Large Language Model Reasoning Failures

Peiyang Song*, Pengrui Han*, and Noah Goodman (* Equal Contribution)

Transactions on Machine Learning Research (TMLR), 2026 · Survey Certificate

arXiv Code Proceeding Media: Live Science Media: Popular Mechanics

Abstract. Large Language Models (LLMs) have exhibited remarkable reasoning capabilities, achieving impressive results across a wide range of tasks. Despite these advances, significant reasoning failures persist, occurring even in seemingly simple scenarios. To systematically understand and address these shortcomings, we present the first comprehensive survey dedicated to reasoning failures in LLMs. We introduce a novel categorization framework that distinguishes reasoning into embodied and non-embodied types, with the latter further subdivided into informal (intuitive) and formal (logical) reasoning. In parallel, we classify reasoning failures along a complementary axis into three types: fundamental failures intrinsic to LLM architectures that broadly affect downstream tasks; application-specific limitations that manifest in particular domains; and robustness issues characterized by inconsistent performance across minor variations. For each category, we synthesize existing studies, analyze common failure patterns and underlying causes, and suggest mitigation strategies. By unifying fragmented research efforts, our survey provides a structured perspective on systemic weaknesses in LLM reasoning, offering valuable insights and guiding future research towards building stronger, more reliable, and robust reasoning capabilities.

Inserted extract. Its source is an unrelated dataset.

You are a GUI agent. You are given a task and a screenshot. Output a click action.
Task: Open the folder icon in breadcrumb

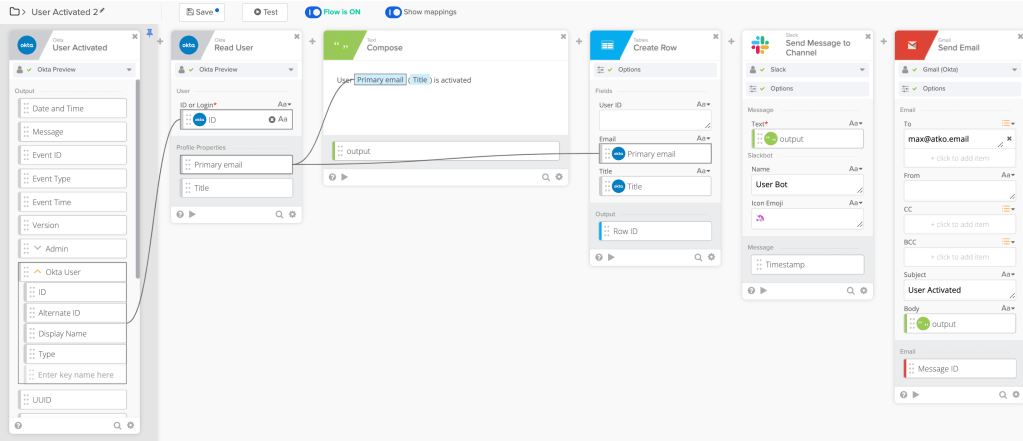[14, 11]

In-Context Learning May Not Elicit Trustworthy Reasoning: A-Not-B Errors in Pretrained Language Models

Pengrui Han*, Peiyang Song*, Haofei Yu, and Jiaxuan You (* Equal Contribution)

Findings of EMNLP, 2024

arXiv Code Proceeding

Abstract. Recent advancements in artificial intelligence have led to the creation of highly capable large language models (LLMs) that can perform tasks in a human-like manner. However, LLMs exhibit only infant-level cognitive abilities in certain areas. One such area is the A-Not-B error, a phenomenon seen in infants where they repeat a previously rewarded behavior despite well-observed changed conditions. This highlights their lack of inhibitory control — the ability to stop a habitual or impulsive response. In our work, we design a text-based multi-choice QA scenario similar to the A-Not-B experimental settings to systematically test the inhibitory control abilities of LLMs. We found that state-of-the-art LLMs (like Llama3-8b) perform consistently well with in-context learning (ICL) but make errors and show a significant drop of as many as 83.3% in reasoning tasks when the context changes trivially. This suggests that LLMs only have inhibitory control abilities on par with human infants in this regard, often failing to suppress the previously established response pattern during ICL.